To transform used coffee into concrete, the scientists convert the spent grounds into biochar – a charcoal-like lightweight residue – via a roasting method not dissimilar to how beans are roasted to extract flavour. The process is called pyrolysis, and involves heating the grounds to 350°C in the absence of oxygen, which prevents carbon dioxide from being produced and adding to greenhouse gas emissions.

The engineers say the process is more energy-efficient than typical pyrolysis techniques as it requires lower temperatures than usual. Normally, pyrolysis can be a high-energy procedure as “you need to raise temperatures to somewhere between 700°C to 900°C”, according to study co-lead Dr Shannon Kilmartin-Lynch.

Using waste to build better

This process helps replace 15% of the sand typically used in concrete manufacturing with coffee biochar, which, in turn, enhances the strength of the concrete by 29.3%. “Structurally, the coffee biochar itself is finer than a sand… but it’s also a porous material, so it allows the cement to bind within the porous structure of the biochar itself,” explained Kilmartin-Lynch.

In addition, this could stop the concrete from drying out on the inside and developing micro-cracks, which can weaken its structure. “It definitely still is in its initial phase,” Kilmartin-Lynch noted. “There are further tests to be done on the durability and things like that.”

The idea came about over – you guessed it – a cup of coffee. “There was a lot of ground coffee and coffee pods being discarded,” he said. “[We wanted] to see if we could transform those spent coffee grounds into a more valuable sort of material.”

The researchers are now working with local councils on future infrastructure projects, like the construction of walkways and pavements. “Several councils that are battling with the disposal of organic waste have shown interest in our work,” said study co-lead Rajeev Roychand. “They have already engaged us for their upcoming infrastructure projects incorporating pyrolysed forms of different organic wastes.”
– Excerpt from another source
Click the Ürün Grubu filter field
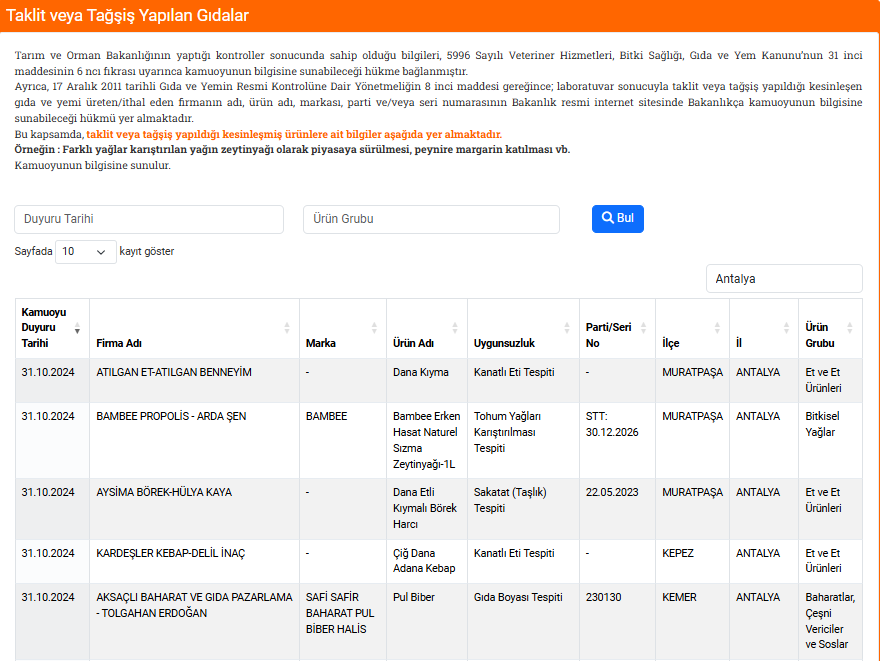This screenshot has height=661, width=882. click(x=431, y=219)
Finding solutions to coffee’s climate problem

coffee grounds recycling
Courtesy: Carelle Mulawa-Richards, RMIT University

Australia produces about 75,000 tonnes of coffee waste per year, and if all that is converted into biochar, it would produce around 22,500 tonnes of the substance – proving huge potential for a widely used building material. About 29 million cubic metres of pre-mixed concrete is produced for construction in Australia each year, and one report suggests that about 70% of the global population now lives in a structure partly made with concrete.
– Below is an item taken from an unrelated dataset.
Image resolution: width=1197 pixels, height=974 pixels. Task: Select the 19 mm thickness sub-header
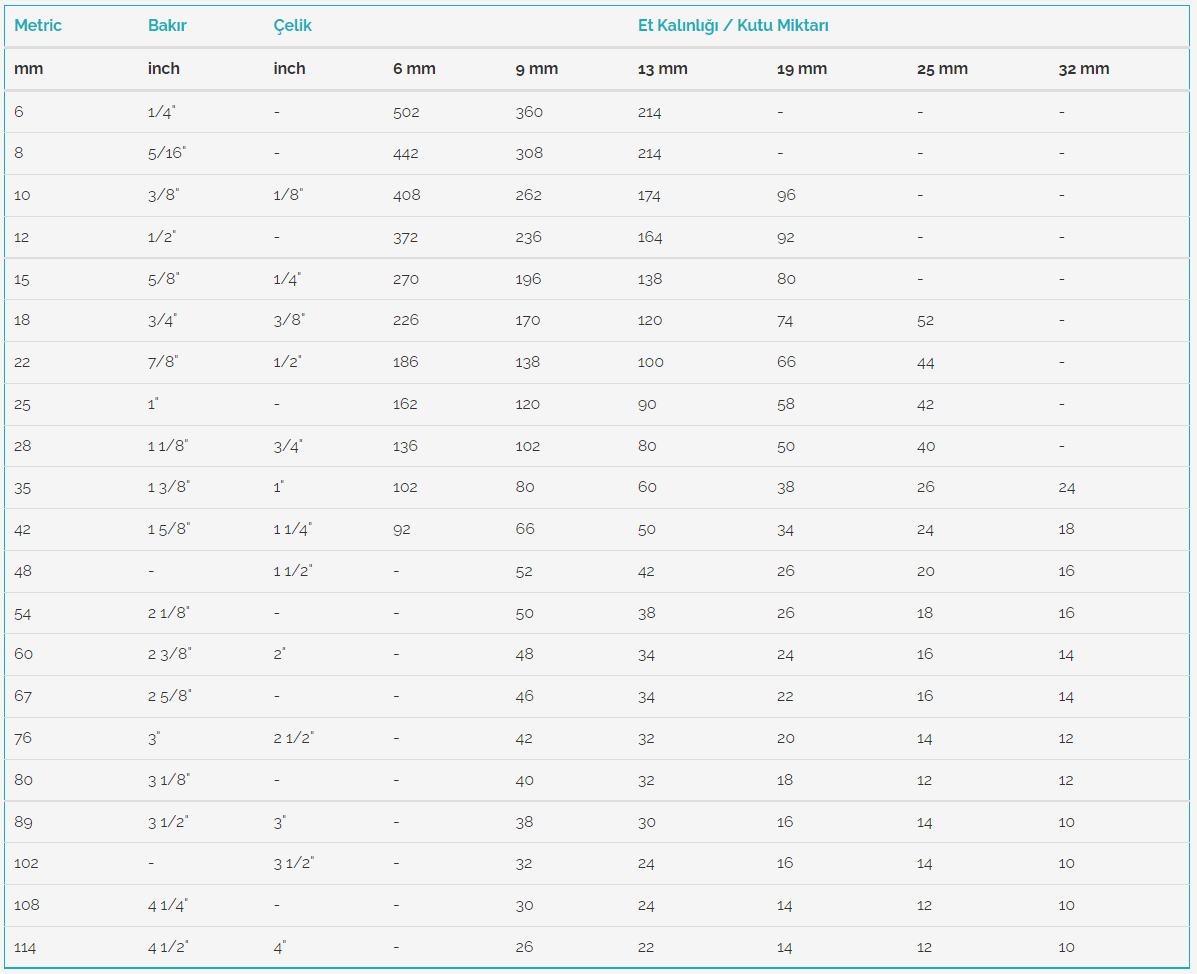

Coffee itself is an industry that has a cause-and-effect relationship with climate change. In response, businesses are coming up with innovative solutions to reuse and upcycle coffee waste, as well as reduce the waste produced in the first place. Within Australia, for example, brands like I Am Grounded and Nestlé have launched energy bars and beverages, respectively, using upcycled cascara (the outer husk of the coffee cherry that’s usually discarded).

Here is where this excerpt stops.